Melissa Haendel is the Chief Research Informatics Officer and Marsico Chair in Data Science at the University of Colorado Anschutz Medical Campus, and Director of the Center for Data to Health (CD2H). Her background is molecular genetics, developmental biology, and toxicology as well as translational informatics, with a focus over the past decade on open science and semantic engineering. Dr. Haendel’s vision is to weave together healthcare systems, basic science research, and patient generated data through development of data integration technologies and innovative data capture strategies. Dr. Haendel’s research has focused on integration of genotype-phenotype data to improve rare disease diagnosis and mechanism discovery.

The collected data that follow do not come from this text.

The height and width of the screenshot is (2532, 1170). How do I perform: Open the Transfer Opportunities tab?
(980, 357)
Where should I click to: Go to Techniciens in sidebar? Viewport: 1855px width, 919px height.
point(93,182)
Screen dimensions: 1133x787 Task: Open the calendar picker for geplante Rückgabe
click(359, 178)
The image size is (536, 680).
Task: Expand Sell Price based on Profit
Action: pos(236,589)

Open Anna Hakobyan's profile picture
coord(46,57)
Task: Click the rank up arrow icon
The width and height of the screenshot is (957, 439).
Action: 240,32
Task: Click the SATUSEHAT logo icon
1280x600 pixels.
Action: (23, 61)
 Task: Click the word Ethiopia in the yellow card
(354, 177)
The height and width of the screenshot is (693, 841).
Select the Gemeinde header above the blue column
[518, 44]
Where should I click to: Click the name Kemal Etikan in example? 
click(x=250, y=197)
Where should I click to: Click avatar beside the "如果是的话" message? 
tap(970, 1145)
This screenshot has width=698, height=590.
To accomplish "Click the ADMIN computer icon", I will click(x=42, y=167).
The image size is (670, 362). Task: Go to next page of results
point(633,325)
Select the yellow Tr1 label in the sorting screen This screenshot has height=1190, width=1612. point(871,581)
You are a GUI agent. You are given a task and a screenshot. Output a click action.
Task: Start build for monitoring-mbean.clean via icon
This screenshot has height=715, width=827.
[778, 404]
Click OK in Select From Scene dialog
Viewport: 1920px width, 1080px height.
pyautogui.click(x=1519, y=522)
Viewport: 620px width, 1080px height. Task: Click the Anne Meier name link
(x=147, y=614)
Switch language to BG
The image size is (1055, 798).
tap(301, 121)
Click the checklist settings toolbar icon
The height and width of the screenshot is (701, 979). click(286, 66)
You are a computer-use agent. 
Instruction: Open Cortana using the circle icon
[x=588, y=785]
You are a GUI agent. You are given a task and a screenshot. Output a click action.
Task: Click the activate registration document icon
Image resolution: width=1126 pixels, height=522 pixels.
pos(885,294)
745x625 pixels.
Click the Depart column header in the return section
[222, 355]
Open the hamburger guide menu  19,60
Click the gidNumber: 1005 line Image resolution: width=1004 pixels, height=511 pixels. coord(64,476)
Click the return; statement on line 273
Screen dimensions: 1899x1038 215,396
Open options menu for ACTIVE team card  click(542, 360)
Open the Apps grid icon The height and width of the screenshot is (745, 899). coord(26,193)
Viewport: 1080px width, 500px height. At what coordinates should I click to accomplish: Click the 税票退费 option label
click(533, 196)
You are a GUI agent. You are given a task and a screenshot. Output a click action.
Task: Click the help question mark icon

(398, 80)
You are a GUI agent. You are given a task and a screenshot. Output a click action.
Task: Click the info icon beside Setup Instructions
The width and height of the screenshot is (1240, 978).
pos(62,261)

Dr. Trevor Cohen trained and practiced as a physician in South Africa, before obtaining his PhD in 2007 in Medical Informatics at Columbia University. His doctoral work focused on an approach to enhancing clinical comprehension in the domain of psychiatry, leveraging distributed representations of psychiatric clinical text. Upon graduation, he joined the faculty at Arizona State University’s nascent Department of Biomedical Informatics, where he contributed to the development of curriculum for informatics students, as well as for medical students at the University of Arizona’s Phoenix campus. In 2009 he joined the faculty at the University of Texas School of Biomedical Informatics, where (amongst other things) he developed a NLM-funded research program concerned with leveraging knowledge extracted from the biomedical literature for information retrieval and pharmacovigilance, and contributed toward large-scale national projects such as the Office of the National Coordinator’s SHARP-C initiative, which supported a range of research projects that aimed at improving the usability and comprehensibility of electronic health record interfaces. In 2018 he joined the Department of Biomedical Informatics and Medical Education at the University of Washington in Seattle, where he continues to pursue these lines of research, amongst others.